On a rainy day in June, the exhibition halls inside Tokyo Big Sight were brightly lit, accentuating the metallic gleam of the high-tech equipment on display at the Japan Food Machinery Manufacturers' Association expo.
The atmosphere was slightly disorienting, a cross between a county science fair and a car show — complete with young women in brightly colored skimpy costumes who demonstrated the products with rehearsed enthusiasm. I made my way through clusters of black-suited businessmen, past fast-and-furious mechanized slicers, mammoth mixers, and giant defrosters built by companies with masculine-sounding names ending in "x": Dremax, Mondomix and Radix.
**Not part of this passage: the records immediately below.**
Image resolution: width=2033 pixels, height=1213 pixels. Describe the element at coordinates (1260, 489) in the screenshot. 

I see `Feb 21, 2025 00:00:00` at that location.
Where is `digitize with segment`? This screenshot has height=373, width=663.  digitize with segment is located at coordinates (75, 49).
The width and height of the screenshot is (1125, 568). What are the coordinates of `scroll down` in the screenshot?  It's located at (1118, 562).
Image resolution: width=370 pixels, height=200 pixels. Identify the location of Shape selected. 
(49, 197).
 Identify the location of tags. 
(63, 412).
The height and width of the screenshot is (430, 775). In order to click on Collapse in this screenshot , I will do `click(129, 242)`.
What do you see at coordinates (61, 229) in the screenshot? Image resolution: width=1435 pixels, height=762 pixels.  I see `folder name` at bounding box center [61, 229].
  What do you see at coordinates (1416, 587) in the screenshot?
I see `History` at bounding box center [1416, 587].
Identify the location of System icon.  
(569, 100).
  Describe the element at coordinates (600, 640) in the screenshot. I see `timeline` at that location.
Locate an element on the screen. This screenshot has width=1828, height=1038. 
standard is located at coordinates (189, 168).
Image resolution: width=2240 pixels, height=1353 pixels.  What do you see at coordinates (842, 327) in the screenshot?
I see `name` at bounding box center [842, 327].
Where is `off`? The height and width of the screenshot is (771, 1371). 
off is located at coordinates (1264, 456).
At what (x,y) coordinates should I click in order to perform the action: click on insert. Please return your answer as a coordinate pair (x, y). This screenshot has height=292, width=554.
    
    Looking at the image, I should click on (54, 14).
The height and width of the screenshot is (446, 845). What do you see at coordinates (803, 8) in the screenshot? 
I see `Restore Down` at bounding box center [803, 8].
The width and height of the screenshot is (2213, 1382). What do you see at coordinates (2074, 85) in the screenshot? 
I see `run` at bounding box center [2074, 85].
FOOMA is quite possibly the nerdiest trade show I've ever experienced — and I am no stranger to the nerdy side of food and beverage production. Despite the event's seemingly narrow appeal, nearly 100,000 people braved the stormy weather to attend this year. My editor, when proposing the assignment, had made a jokey comparison with Comiket, the massive manga market that attracts half a million visitors to each session. Perhaps for this reason, I had arrived expecting to see robots and instant-meal preparation contraptions — real-life manifestations of the futuristic visions conjured by the avant-garde architecture group Archigram or artist Kenji Yanobe.